Especially in future applications in aircraft, in which the number of installed electrical power consuming devices or loads will increase, the conventionally designed power supply and distribution networks will no longer be suitable and able to ensure that all electrical devices will be adequately supplied with electrical power from the available limited electrical energy supply on-board the aircraft. In the field of electrical power consuming installations in aircraft, it is always a critically important consideration, that the available supply of electrical power is strictly limited, rather costly, and always a trade-off with respect to other power consumption in the total energy budget of the operation of the aircraft.
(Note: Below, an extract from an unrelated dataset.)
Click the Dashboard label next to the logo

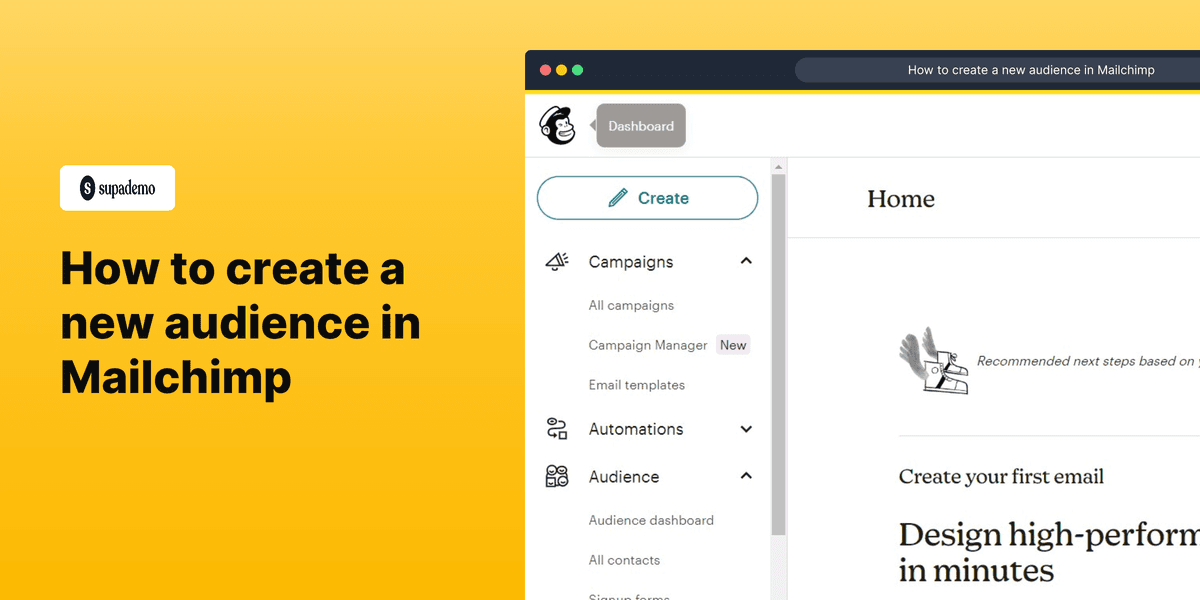(x=640, y=125)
In future situations involving a greater number of electrical devices, it could be attempted, for example, to provide mechanical selector switches that provide an “OR coupling” of two or more electrical devices, whereby always only one of the electrical devices may be selected for operation at any one time by mechanically actuating the selector switch. Alternatively, it would be necessary to provide additional power distribution lines to supply the additional required power to the on-board galley, but this would increase the total dead weight of the aircraft, and would also increase the cost and complexity of the power supply system and potentially over-crowd the spatially limited power supply conduits or raceways.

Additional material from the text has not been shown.